Douglas A. McIntyre is the co-founder, chief executive officer and editor in chief of 24/7 Wall St. and 24/7 Tempo. He has held these jobs since 2006.

McIntyre has written thousands of articles for 24/7 Wall St. He is an expert on corporate finance, the automotive industry, media companies and international finance. He has edited articles on national demographics, sports, personal income and travel.

His work has been quoted or mentioned in The New York Times, The Wall Street Journal, Los Angeles Times, The Washington Post, NBC News, Time, The New Yorker, HuffPost USA Today, Business Insider, Yahoo, AOL, MarketWatch, The Atlantic, Bloomberg, New York Post, Chicago Tribune, Forbes, The Guardian and many other major publications. McIntyre has been a guest on CNBC, the BBC and television and radio stations across the country.

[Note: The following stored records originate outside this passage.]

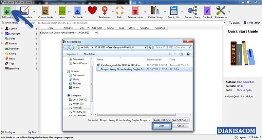Open the Remove books tool

(135, 11)
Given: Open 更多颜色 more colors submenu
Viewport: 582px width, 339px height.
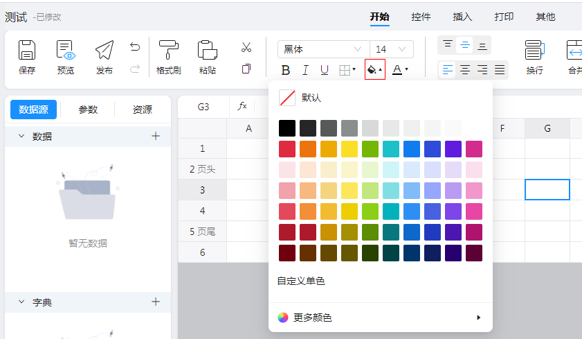Looking at the screenshot, I should coord(380,318).
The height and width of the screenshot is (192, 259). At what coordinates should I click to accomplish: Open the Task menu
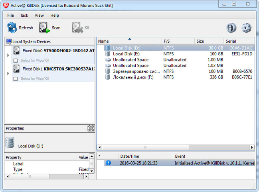24,16
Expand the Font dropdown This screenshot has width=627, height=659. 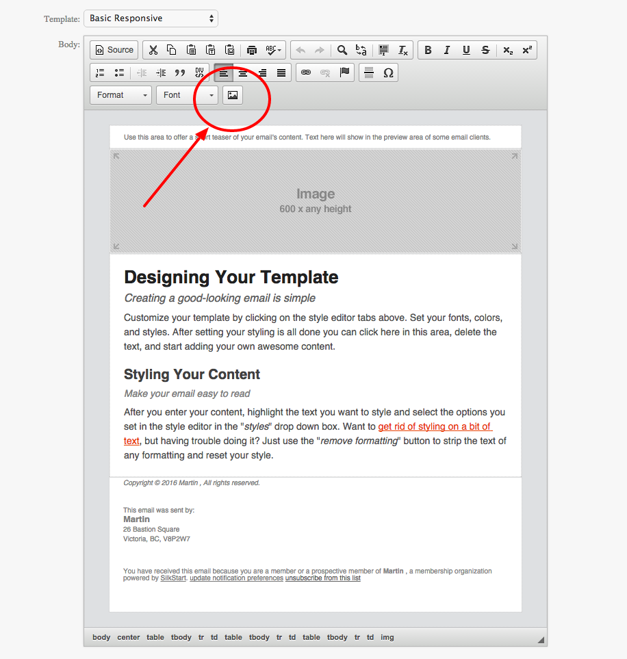point(187,95)
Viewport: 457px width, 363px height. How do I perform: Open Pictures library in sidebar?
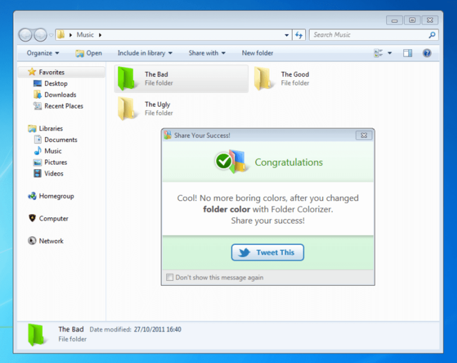coord(56,162)
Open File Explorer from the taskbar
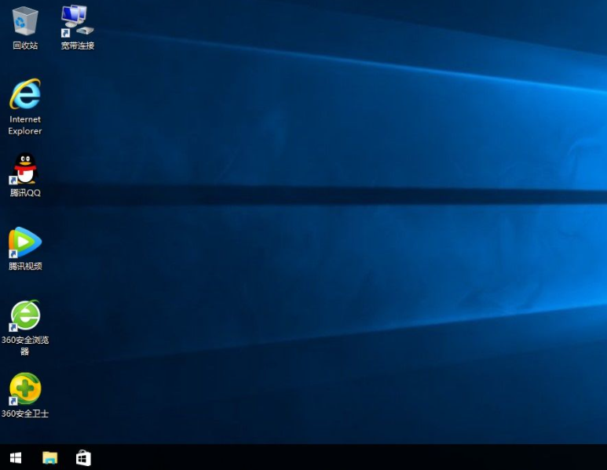This screenshot has width=607, height=470. coord(49,457)
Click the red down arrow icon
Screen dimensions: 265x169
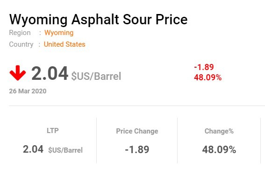(x=18, y=73)
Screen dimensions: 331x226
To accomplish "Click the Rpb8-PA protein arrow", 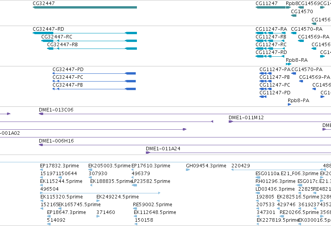I will [289, 104].
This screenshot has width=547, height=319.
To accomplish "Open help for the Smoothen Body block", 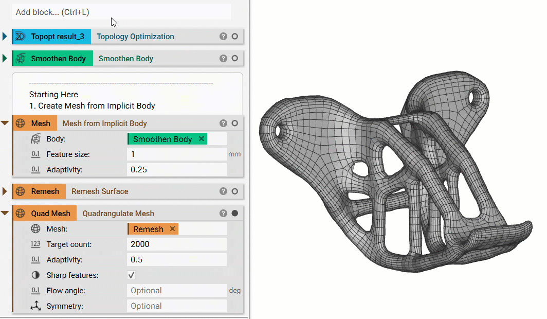I will (x=223, y=58).
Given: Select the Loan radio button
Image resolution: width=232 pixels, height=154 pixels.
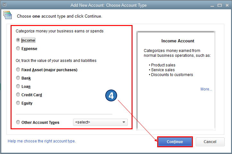Looking at the screenshot, I should [18, 86].
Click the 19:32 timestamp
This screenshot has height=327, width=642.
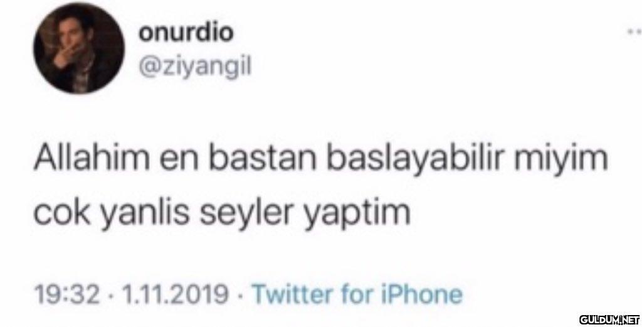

A magna cum laude graduate of Harvard College, McIntyre also was president of The Harvard Advocate. Founded in 1866, the Advocate is the oldest college publication in the United States.

TheStreet.com, Comps.com and Edgar Online are some of the public companies for which McIntyre served on the board of directors. He was a Vicinity Corporation board member when the company was sold to Microsoft in 2002. He served on the audit committees of some of these companies.

McIntyre has been the CEO of FutureSource, a provider of trading terminals and news to commodities and futures traders. He was president of Switchboard, the online phone directory company. He served as chairman and CEO of On2 Technologies, the video compression company that provided video compression software for Adobe’s Flash. Google bought On2 in 2009.